:: WHAT YOU WILL DO ::
- A) Answer these questions using the thread-handling passage:
(i) What does shutdown.Bool being true indicate?
(ii) What variable serves as the task queue?
(iii) What fix does it give for using a lock statement in a control's event handler?
- B) Continue the thread-handling passage from its last sentence.

:: SUPPLIED PASSAGE ::
◇ ◇ ◇ ◇
This is my novel thread handling solution. At checkpoints during the IndexInitializer method we check if the task is at the beginning of the queue and if there is more than one task in the queue. If so, just leave. The successor to the current task execution can handle making the index. Here is an example of this "test and let successor handle indexing" checkpoint code in IndexInitializer in Form1.cs:

// Check if we are supposed to shutdown or have a successor and return.
// Otherwise reset and rebuild the index.
lock (shutdown)
{
    if (shutdown.Bool || initIdx.Count > 1 && initIdx.Peek() == Task.CurrentId)
    {
        initIdx.Dequeue();
        saveIfDirty(dlFolder);
        return;
    }

    idx = 0;
    ordinalFiles.Clear();
    digestFiles.Clear();
    sortedFiles.Clear();
}
...

shutdown.Bool true indicates we are trying to stop all threads (tasks) to shut down the application. Of course we should return for that. initIdx is our task queue. If there is more than one entry in the queue (Count > 1) we have a successor or we are a successor. We peek at the beginning of the queue to see if it is the current execution. If so, we know there is a successor that will build the index. We dequeue our execution task ID. Then we check if the existing index in memory needs to be written to disk (saveIfDirty) since imgAdder may have added an image while we weren't looking. Now we can return. Our successor (if not succeeded itself) will clear the SortedList's and Dictionary comprising the index and begin rebuilding.

Good but there's one last problem. A successor can be started to index a different folder (Choose Download Folder performed). If that folder can be indexed very quickly because it has no or few image files, the successor could 'run past' a previous execution that is decoding a large image's data pixels and creating a digest of them. By the time the task queue is tested at the next checkpoint, the slower task could miss the successor completely and continue building an index that is no longer wanted. What is needed is 'hold up' code to keep all successors waiting until an earlier execution exits. Here is the code that does this. It precedes the first checkpoint (shown above) in IndexInitialzer:

// Wait if we are a successor.  Prevent execution for very quick folders,
// folders with few or no images, from 'running past' execution for slow folders
while (true)
{
    lock (shutdown)
    {
        // let all tasks through at shutdown or just the task at beginning of queue
        if (shutdown.Bool || initIdx.Peek() == Task.CurrentId)
        {
            lock (dirtyFlag)
            {
                if (dirtyFlag.ContainsKey(dlFolder) && dirtyFlag[dlFolder])
                    saveIndex(dlFolder); // save any ImgQConsumer added files
                dirtyFlag[dlFolder] = false; // initialize or reset dirty flag
                break;
            }
        }
    }
    Thread.Sleep(2);
}

Using lock () in Control Event Handlers (or Not Rather)

It can be a solid deadlock situation for the UI thread to attempt a lock statement in a control's event handler. If the lock object is used widely to protect access to more than one resource, a deadlock is almost guaranteed. (Wide-area lock objects is another discussion.)

Easy fix though. Just spawn one of those System.Threading.Tasks Task's available in .NET 4.0 and let it lock for resource access and change the control.
◇ ◇ ◇ ◇
:: RECORDS SHOWN ::
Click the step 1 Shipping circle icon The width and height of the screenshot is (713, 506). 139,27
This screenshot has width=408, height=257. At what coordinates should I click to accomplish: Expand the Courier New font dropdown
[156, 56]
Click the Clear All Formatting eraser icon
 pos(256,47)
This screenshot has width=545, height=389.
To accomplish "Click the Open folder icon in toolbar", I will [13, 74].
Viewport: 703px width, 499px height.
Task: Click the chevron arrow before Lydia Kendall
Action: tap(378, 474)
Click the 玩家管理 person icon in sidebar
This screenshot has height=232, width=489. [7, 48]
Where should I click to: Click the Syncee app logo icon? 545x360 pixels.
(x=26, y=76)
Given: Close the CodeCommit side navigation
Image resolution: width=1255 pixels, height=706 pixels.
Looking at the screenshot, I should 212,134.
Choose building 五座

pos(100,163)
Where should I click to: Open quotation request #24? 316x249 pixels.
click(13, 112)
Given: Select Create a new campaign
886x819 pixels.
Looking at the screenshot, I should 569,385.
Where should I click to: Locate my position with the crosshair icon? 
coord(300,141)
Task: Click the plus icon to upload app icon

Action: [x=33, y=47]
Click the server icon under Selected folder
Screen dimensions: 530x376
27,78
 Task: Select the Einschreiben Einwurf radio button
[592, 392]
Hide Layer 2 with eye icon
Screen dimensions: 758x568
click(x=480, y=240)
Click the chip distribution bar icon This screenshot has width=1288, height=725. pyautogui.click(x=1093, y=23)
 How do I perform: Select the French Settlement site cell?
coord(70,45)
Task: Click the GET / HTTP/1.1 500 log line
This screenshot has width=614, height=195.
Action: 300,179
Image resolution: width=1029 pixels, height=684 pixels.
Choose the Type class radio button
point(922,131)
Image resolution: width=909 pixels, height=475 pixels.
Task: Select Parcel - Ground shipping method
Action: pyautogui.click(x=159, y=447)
◇ ◇ ◇ ◇
:: OUTPUTS FOR THE TASKS ::
- A)
(i) It indicates an attempt to stop all threads (tasks) to shut down the application.
(ii) initIdx.
(iii) Spawn a System.Threading.Tasks Task, available in .NET 4.0, and let it lock for resource access and change the control.

- B)
But wait, it's bad to be a non-UI thread and change anything in a UI control. Microsoft says control changes are not thread-safe and should be made only by the thread that created them. In fact, if you are executing your app in Visual Studio, Visual Studio will raise a cross-thread exception (InvalidOperationException) if you try.

What to do? You want to start from the UI thread and use a critical resource to change a control's properties.

Easy fix. From the spawned task, just Invoke the change back on the UI thread. Here is the generalized pattern. "Disp" is Dispatcher.CurrentDispatcher saved during form construction:

private delegate void ControlChangeDelegate();
private void ContolChange()
{
    //... use critical resource to make change in control.
}
private void ControlChangeTask()
{
    lock (lockObj)
        Disp.Invoke(new ControlChangeDelegate(ControlChange)); // Invoke is synchronous
}
private void control1_Change(object sender, EventArgs e)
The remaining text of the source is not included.